- _ACTION ITEM_
Sort through the material below and copy each line with "agent".

- _THE DATA_
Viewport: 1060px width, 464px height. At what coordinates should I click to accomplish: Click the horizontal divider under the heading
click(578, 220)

--

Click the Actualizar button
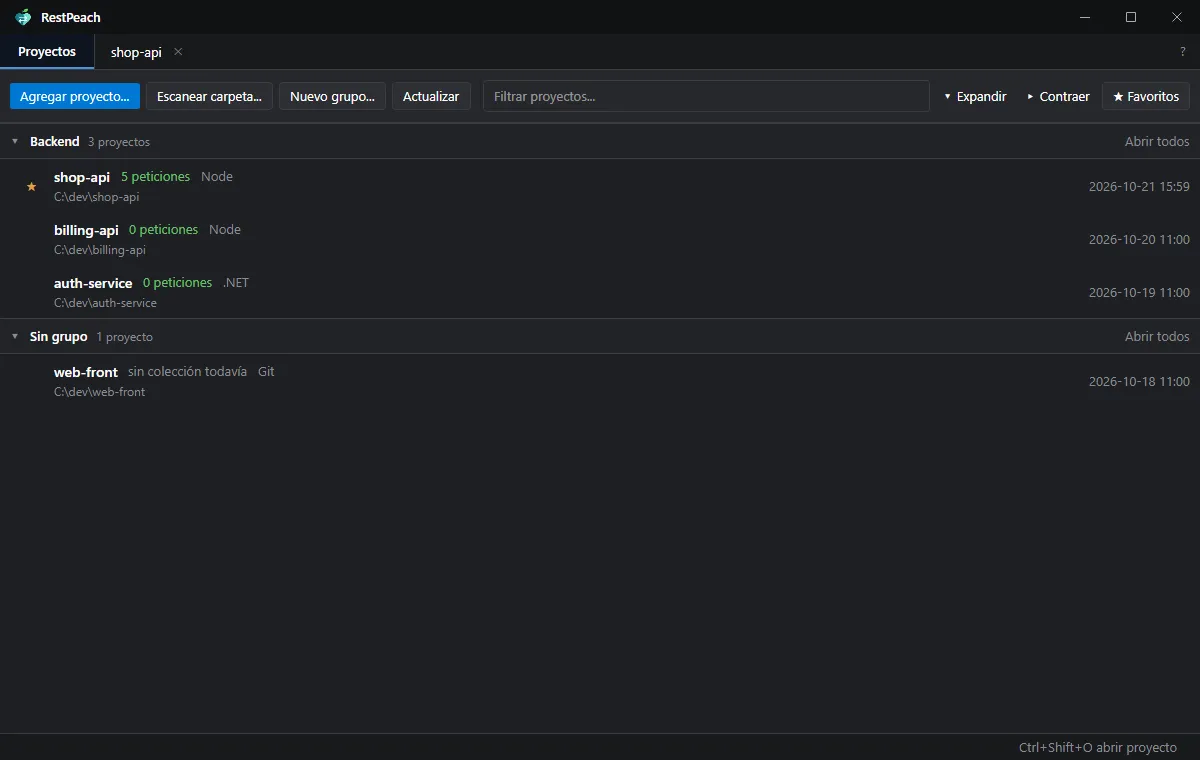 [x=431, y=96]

---

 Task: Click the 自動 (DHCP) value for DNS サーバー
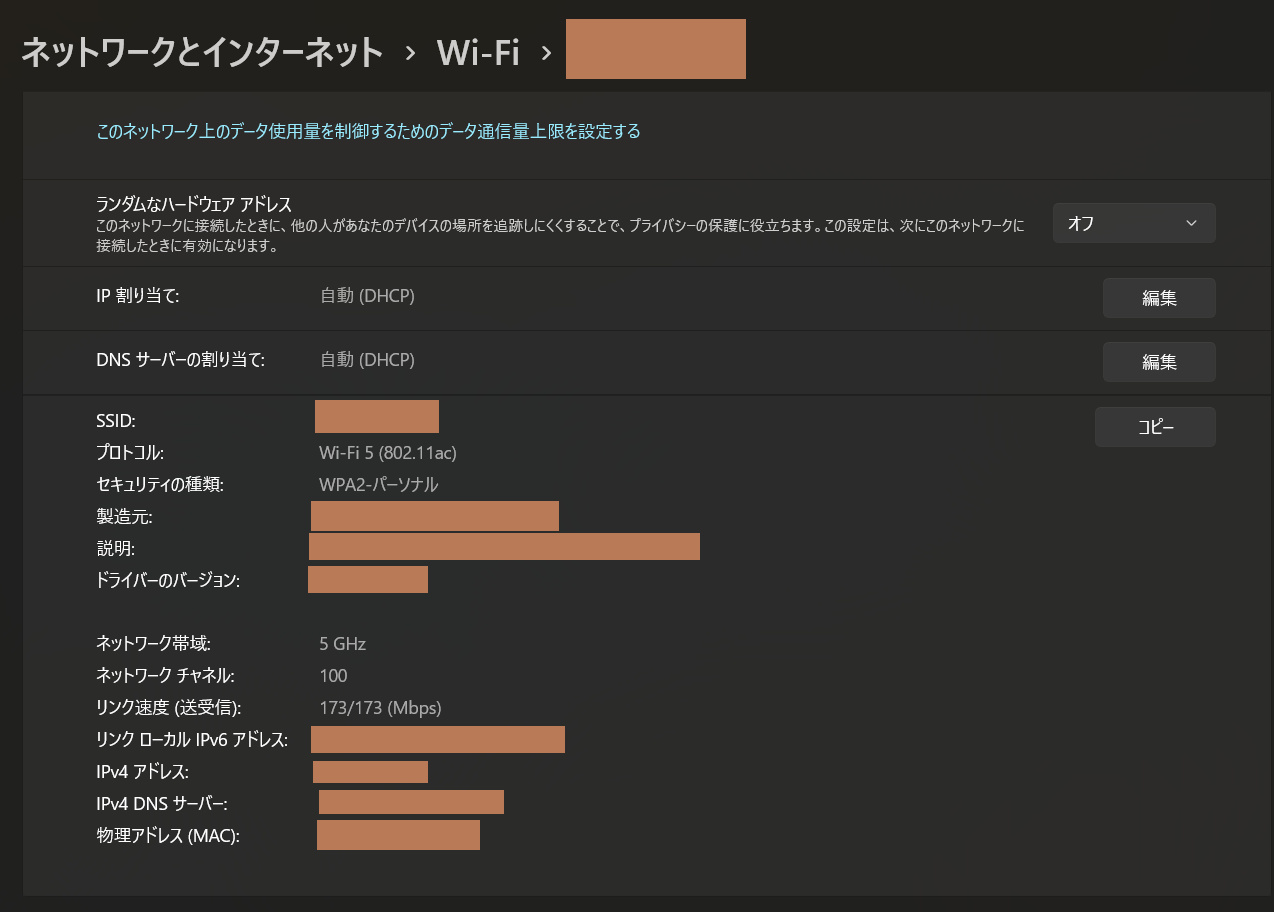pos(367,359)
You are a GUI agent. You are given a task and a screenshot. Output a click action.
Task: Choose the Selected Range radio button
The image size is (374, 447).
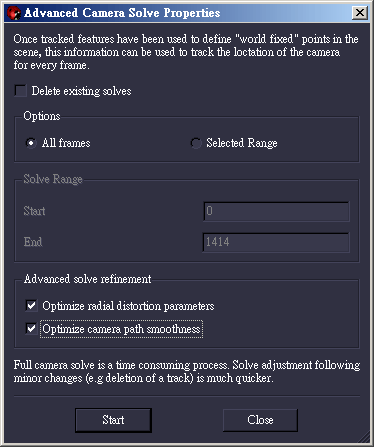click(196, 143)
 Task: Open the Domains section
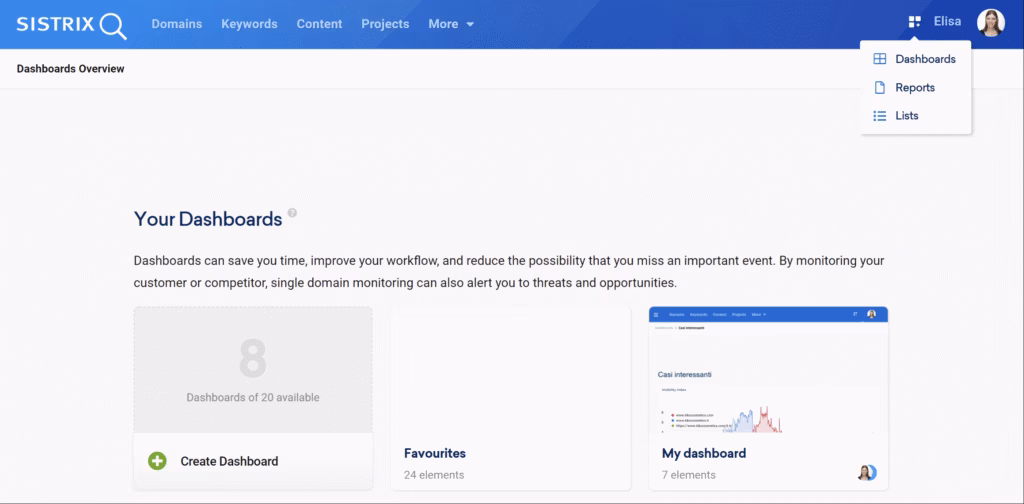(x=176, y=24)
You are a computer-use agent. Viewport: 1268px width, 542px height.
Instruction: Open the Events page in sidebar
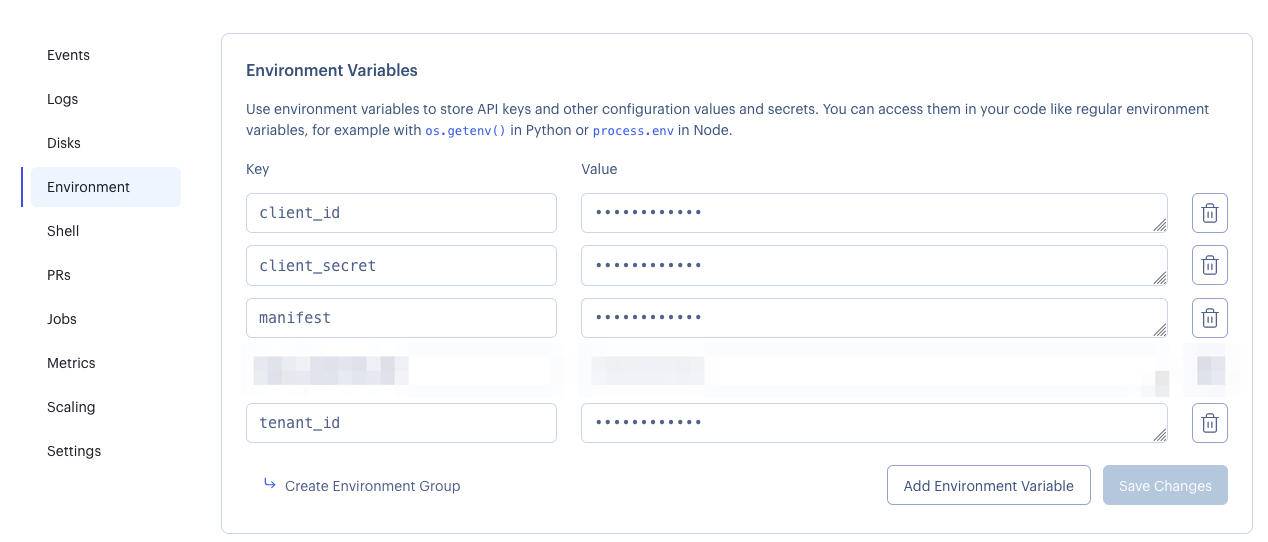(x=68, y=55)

- _ANSWER BELOW_
You are a GUI agent. You are given a task and a screenshot. Output a click action.
You are a computer-use agent. Viewport: 1268px width, 542px height.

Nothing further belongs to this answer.